● THE EXERCISE
Return every one of the items below word for word, leaving nothing out and adding nothing.

● INFORMATION SUPPLIED

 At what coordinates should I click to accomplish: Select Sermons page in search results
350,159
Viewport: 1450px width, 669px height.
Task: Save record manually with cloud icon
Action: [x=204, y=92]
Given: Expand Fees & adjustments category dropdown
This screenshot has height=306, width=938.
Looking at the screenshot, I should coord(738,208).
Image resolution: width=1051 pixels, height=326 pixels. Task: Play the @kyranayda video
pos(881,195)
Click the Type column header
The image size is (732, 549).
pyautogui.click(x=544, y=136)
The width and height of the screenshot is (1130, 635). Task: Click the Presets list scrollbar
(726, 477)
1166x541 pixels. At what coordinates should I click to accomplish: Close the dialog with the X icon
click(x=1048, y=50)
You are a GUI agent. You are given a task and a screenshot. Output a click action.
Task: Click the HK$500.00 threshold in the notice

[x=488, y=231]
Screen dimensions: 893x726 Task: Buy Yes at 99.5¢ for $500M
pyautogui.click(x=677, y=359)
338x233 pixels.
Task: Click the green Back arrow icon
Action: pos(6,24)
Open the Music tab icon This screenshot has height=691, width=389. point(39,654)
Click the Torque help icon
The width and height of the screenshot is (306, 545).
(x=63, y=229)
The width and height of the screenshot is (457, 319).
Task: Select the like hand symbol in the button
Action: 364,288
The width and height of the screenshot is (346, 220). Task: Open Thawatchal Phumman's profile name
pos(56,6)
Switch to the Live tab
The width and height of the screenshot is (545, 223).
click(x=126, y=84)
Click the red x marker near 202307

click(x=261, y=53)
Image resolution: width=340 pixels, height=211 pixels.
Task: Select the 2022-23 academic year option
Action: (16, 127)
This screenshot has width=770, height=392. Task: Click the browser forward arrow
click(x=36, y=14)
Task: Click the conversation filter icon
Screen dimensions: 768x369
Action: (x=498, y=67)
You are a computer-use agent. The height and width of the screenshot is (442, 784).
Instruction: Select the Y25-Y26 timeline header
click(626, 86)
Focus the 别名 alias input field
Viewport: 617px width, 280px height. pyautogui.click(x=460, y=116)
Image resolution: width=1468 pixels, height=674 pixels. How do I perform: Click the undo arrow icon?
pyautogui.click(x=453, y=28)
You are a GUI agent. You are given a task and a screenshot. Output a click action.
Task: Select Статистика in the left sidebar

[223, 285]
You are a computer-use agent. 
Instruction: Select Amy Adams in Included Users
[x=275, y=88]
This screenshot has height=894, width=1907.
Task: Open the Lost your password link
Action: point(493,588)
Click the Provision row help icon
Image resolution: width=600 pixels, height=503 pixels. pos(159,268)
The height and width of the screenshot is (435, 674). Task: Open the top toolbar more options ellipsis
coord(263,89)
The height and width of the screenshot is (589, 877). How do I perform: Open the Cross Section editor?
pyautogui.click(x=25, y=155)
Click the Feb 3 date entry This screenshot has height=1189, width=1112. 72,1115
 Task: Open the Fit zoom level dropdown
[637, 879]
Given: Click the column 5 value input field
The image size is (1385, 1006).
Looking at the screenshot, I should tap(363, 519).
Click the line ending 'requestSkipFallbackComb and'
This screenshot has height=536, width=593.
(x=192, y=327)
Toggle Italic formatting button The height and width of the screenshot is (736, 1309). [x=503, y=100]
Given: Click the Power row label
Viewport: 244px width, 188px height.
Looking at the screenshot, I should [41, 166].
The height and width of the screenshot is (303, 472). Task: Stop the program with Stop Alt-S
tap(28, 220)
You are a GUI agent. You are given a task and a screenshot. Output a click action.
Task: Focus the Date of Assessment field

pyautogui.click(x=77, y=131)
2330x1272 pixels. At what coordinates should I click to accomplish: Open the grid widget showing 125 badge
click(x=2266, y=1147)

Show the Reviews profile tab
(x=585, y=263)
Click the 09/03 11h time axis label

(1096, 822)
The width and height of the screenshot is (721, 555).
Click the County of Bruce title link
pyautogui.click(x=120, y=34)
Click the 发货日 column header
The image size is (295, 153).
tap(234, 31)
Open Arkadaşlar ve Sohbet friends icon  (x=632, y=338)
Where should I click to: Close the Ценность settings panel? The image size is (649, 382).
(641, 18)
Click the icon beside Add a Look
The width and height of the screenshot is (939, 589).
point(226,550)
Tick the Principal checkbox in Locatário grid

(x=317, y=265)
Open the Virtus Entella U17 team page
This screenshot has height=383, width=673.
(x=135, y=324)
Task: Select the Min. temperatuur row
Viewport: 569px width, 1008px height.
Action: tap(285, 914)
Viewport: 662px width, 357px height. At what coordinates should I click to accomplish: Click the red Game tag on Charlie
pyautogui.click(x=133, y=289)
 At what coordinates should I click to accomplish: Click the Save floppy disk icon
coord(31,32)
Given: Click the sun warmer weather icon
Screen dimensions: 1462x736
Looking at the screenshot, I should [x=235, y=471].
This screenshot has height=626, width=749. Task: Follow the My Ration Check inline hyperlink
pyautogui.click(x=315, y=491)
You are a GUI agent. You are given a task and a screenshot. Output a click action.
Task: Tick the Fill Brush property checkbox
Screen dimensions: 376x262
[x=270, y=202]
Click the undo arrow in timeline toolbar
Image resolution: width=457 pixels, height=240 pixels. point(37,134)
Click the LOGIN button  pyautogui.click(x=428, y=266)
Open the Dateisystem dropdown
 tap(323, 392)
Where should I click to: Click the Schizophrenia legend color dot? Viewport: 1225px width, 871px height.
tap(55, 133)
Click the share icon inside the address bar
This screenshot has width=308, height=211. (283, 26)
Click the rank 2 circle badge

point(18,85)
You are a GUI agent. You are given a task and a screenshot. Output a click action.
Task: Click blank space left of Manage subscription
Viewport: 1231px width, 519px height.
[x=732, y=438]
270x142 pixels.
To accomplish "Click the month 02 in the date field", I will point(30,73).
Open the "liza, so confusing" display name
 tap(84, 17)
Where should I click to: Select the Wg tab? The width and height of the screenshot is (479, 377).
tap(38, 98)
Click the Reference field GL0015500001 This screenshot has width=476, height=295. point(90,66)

● RESULT
 At what coordinates should I click to accomplish: Select Sermons page in search results
350,159
Viewport: 1450px width, 669px height.
Task: Save record manually with cloud icon
Action: [x=204, y=92]
Given: Expand Fees & adjustments category dropdown
This screenshot has height=306, width=938.
Looking at the screenshot, I should coord(738,208).
Image resolution: width=1051 pixels, height=326 pixels. Task: Play the @kyranayda video
pos(881,195)
Click the Type column header
The image size is (732, 549).
pyautogui.click(x=544, y=136)
The width and height of the screenshot is (1130, 635). Task: Click the Presets list scrollbar
(726, 477)
1166x541 pixels. At what coordinates should I click to accomplish: Close the dialog with the X icon
click(x=1048, y=50)
You are a GUI agent. You are given a task and a screenshot. Output a click action.
Task: Click the HK$500.00 threshold in the notice

[x=488, y=231]
Screen dimensions: 893x726 Task: Buy Yes at 99.5¢ for $500M
pyautogui.click(x=677, y=359)
338x233 pixels.
Task: Click the green Back arrow icon
Action: pos(6,24)
Open the Music tab icon This screenshot has height=691, width=389. point(39,654)
Click the Torque help icon
The width and height of the screenshot is (306, 545).
(x=63, y=229)
The width and height of the screenshot is (457, 319).
Task: Select the like hand symbol in the button
Action: 364,288
The width and height of the screenshot is (346, 220). Task: Open Thawatchal Phumman's profile name
pos(56,6)
Switch to the Live tab
The width and height of the screenshot is (545, 223).
click(x=126, y=84)
Click the red x marker near 202307

click(x=261, y=53)
Image resolution: width=340 pixels, height=211 pixels.
Task: Select the 2022-23 academic year option
Action: (16, 127)
This screenshot has width=770, height=392. Task: Click the browser forward arrow
click(x=36, y=14)
Task: Click the conversation filter icon
Screen dimensions: 768x369
Action: (x=498, y=67)
You are a computer-use agent. The height and width of the screenshot is (442, 784).
Instruction: Select the Y25-Y26 timeline header
click(626, 86)
Focus the 别名 alias input field
Viewport: 617px width, 280px height. pyautogui.click(x=460, y=116)
Image resolution: width=1468 pixels, height=674 pixels. How do I perform: Click the undo arrow icon?
pyautogui.click(x=453, y=28)
You are a GUI agent. You are given a task and a screenshot. Output a click action.
Task: Select Статистика in the left sidebar

[223, 285]
You are a computer-use agent. 
Instruction: Select Amy Adams in Included Users
[x=275, y=88]
This screenshot has height=894, width=1907.
Task: Open the Lost your password link
Action: point(493,588)
Click the Provision row help icon
Image resolution: width=600 pixels, height=503 pixels. pos(159,268)
The height and width of the screenshot is (435, 674). Task: Open the top toolbar more options ellipsis
coord(263,89)
The height and width of the screenshot is (589, 877). How do I perform: Open the Cross Section editor?
pyautogui.click(x=25, y=155)
Click the Feb 3 date entry This screenshot has height=1189, width=1112. 72,1115
 Task: Open the Fit zoom level dropdown
[637, 879]
Given: Click the column 5 value input field
The image size is (1385, 1006).
Looking at the screenshot, I should tap(363, 519).
Click the line ending 'requestSkipFallbackComb and'
This screenshot has height=536, width=593.
(x=192, y=327)
Toggle Italic formatting button The height and width of the screenshot is (736, 1309). [x=503, y=100]
Given: Click the Power row label
Viewport: 244px width, 188px height.
Looking at the screenshot, I should [41, 166].
The height and width of the screenshot is (303, 472). Task: Stop the program with Stop Alt-S
tap(28, 220)
You are a GUI agent. You are given a task and a screenshot. Output a click action.
Task: Focus the Date of Assessment field

pyautogui.click(x=77, y=131)
2330x1272 pixels. At what coordinates should I click to accomplish: Open the grid widget showing 125 badge
click(x=2266, y=1147)

Show the Reviews profile tab
(x=585, y=263)
Click the 09/03 11h time axis label

(1096, 822)
The width and height of the screenshot is (721, 555).
Click the County of Bruce title link
pyautogui.click(x=120, y=34)
Click the 发货日 column header
The image size is (295, 153).
tap(234, 31)
Open Arkadaşlar ve Sohbet friends icon  (x=632, y=338)
Where should I click to: Close the Ценность settings panel? The image size is (649, 382).
(641, 18)
Click the icon beside Add a Look
The width and height of the screenshot is (939, 589).
point(226,550)
Tick the Principal checkbox in Locatário grid

(x=317, y=265)
Open the Virtus Entella U17 team page
This screenshot has height=383, width=673.
(x=135, y=324)
Task: Select the Min. temperatuur row
Viewport: 569px width, 1008px height.
Action: tap(285, 914)
Viewport: 662px width, 357px height. At what coordinates should I click to accomplish: Click the red Game tag on Charlie
pyautogui.click(x=133, y=289)
 At what coordinates should I click to accomplish: Click the Save floppy disk icon
coord(31,32)
Given: Click the sun warmer weather icon
Screen dimensions: 1462x736
Looking at the screenshot, I should [x=235, y=471].
This screenshot has height=626, width=749. Task: Follow the My Ration Check inline hyperlink
pyautogui.click(x=315, y=491)
You are a GUI agent. You are given a task and a screenshot. Output a click action.
Task: Tick the Fill Brush property checkbox
Screen dimensions: 376x262
[x=270, y=202]
Click the undo arrow in timeline toolbar
Image resolution: width=457 pixels, height=240 pixels. point(37,134)
Click the LOGIN button  pyautogui.click(x=428, y=266)
Open the Dateisystem dropdown
 tap(323, 392)
Where should I click to: Click the Schizophrenia legend color dot? Viewport: 1225px width, 871px height.
tap(55, 133)
Click the share icon inside the address bar
This screenshot has width=308, height=211. (283, 26)
Click the rank 2 circle badge

point(18,85)
You are a GUI agent. You are given a task and a screenshot. Output a click action.
Task: Click blank space left of Manage subscription
Viewport: 1231px width, 519px height.
[x=732, y=438]
270x142 pixels.
To accomplish "Click the month 02 in the date field", I will point(30,73).
Open the "liza, so confusing" display name
 tap(84, 17)
Where should I click to: Select the Wg tab? The width and height of the screenshot is (479, 377).
tap(38, 98)
Click the Reference field GL0015500001 This screenshot has width=476, height=295. point(90,66)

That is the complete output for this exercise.